Consequently, as a first step, programmers should optimize their overall program performance independently of the final target. However, the main difference between SDAccel and general purpose software is that in SDAccel projects, part of the core compute algorithms are pushed onto the FPGA. This implies that the developer must be aware of algorithm concurrency, data transfers, and the fact that programmable hardware is targeted.
Generally, the programmer must identify the section of the algorithm to be accelerated. The ratio between computation and the required data transfers to the accelerator should be sufficient to avoid requiring the system bus to create an unnecessary bottleneck.
Similarly, the host needs to efficiently utilize the accelerator. This implies that the host code must be optimized to facilitate the data transfers and kernel execution, as well as performing additional pre- and post-processing, if possible.

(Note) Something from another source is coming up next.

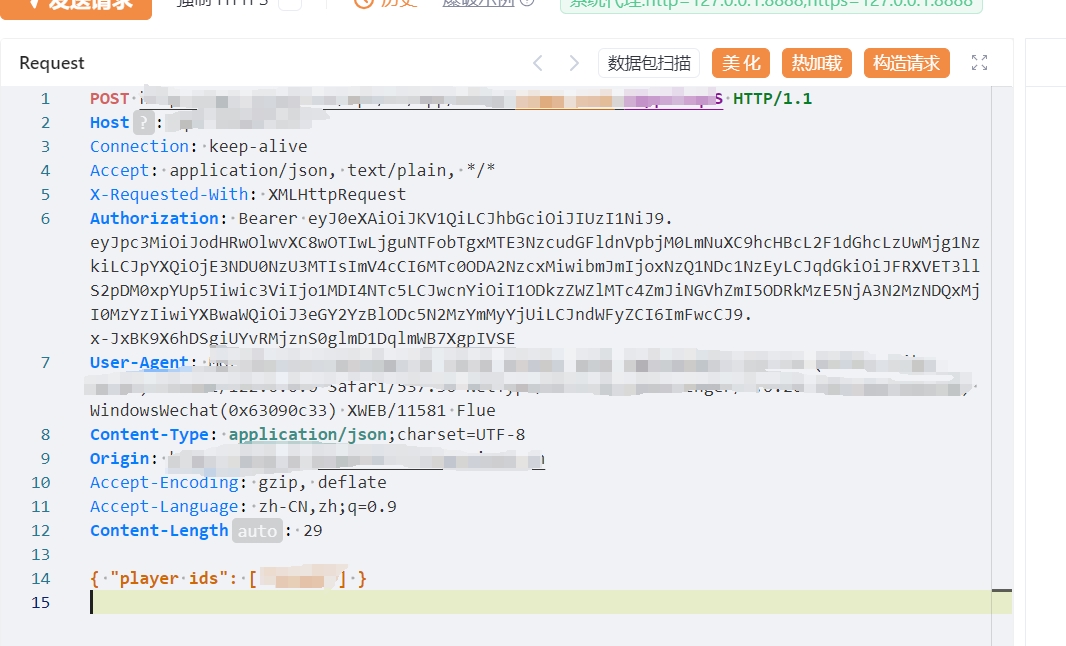Click the 美化 beautify button

click(x=741, y=63)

SDAccel is designed to support your efforts to optimize these areas, by generating reports that help you analyze the host code and the hardware kernels in some detail. The reports are automatically generated when you build the project, and listed in the Report view of the SDx IDE. To open a listed report, double-click the report.
Figure: HLS Report Window
The Application Timeline, provides a graphical representation of the OpenCL® interface calls during execution. It enables the programmer to visualize what operations are performed during what time across the complete application timeline. This enables the programmer to identify issues regarding kernel synchronization and efficient concurrent execution.
Figure: Application Timeline Window
Finally, the Profile Summary provides annotated details regarding the overall application performance. All data gathered during the execution of the program is gathered by SDAccel and grouped into categories. The profile summary enables the programmer to drill down to actual Data Transfer and Kernel Execution numbers and statistics.
Figure: Profile Summary Window
More details on each viewer, as well as the profiling and optimization methodology, common optimization steps, and even coding guidelines can be found in the SDAccel Environment Profiling and Optimization Guide (UG1207).